Selim Kaplan

Selim Kaplan

Hayali devleti tanıma yalanları

Hayali devleti tanıma yalanları

Selim Kaplan

Fransa Cumhurbaşkanı, 24 Temmuzda yaptığı açıklamayla, Eylül ayında, Filistin'i devlet olarak tanıyacağını duyurdu. Fransa’nın açıklamasından beş gün sonra, İngiltere’de Eylül ayı sonunda, BM Genel Kurulu'nda, Filistin'i devlet olarak tanıyacağını ilan etti. Daha bu iki ülkenin demeçlerinin mürekkebi kurumadan, Kanada Başbakanı da Eylülde yapılacak Birleşmiş Milletler Genel Kurulu'nda, Filistin Devleti’ni tanıma kararı aldıklarını açıkladı.

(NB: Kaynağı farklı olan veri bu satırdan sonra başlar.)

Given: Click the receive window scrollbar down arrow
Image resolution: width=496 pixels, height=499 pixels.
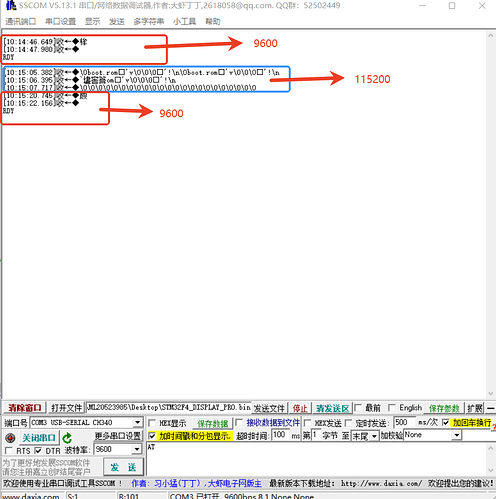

Bu demeçleri, zaman içinde, dünyadaki 150’ye yakın devletin haricindeki(!) kırk ülkeden bir kısmının daha vereceği muhakkaktır.

Kırk ülke diyoruz, çünkü Çin ve Rusya’nın da yer aldığı, Birleşmiş Milletlere üye devletlerin 150 tanesi, kırk yıla yakın zamandır, Filistin’i bir devlet olarak zaten tanıyorlar!

Fakat trajikomik olan husus, tanınan veya tanınmaya aday, fiziki anlamda“Filistin diye bir devlet var mı?” diye sorgulamak lazım. Çünkü Filistin Devleti olması gereken coğrafyanın tamamı, hali hazırda İsrail’in işgali altındadır!

Devlet olma özelliği taşıyan bir Filistin’in kalıp kalmadığı konusunu biraz açmakta fayda vardır.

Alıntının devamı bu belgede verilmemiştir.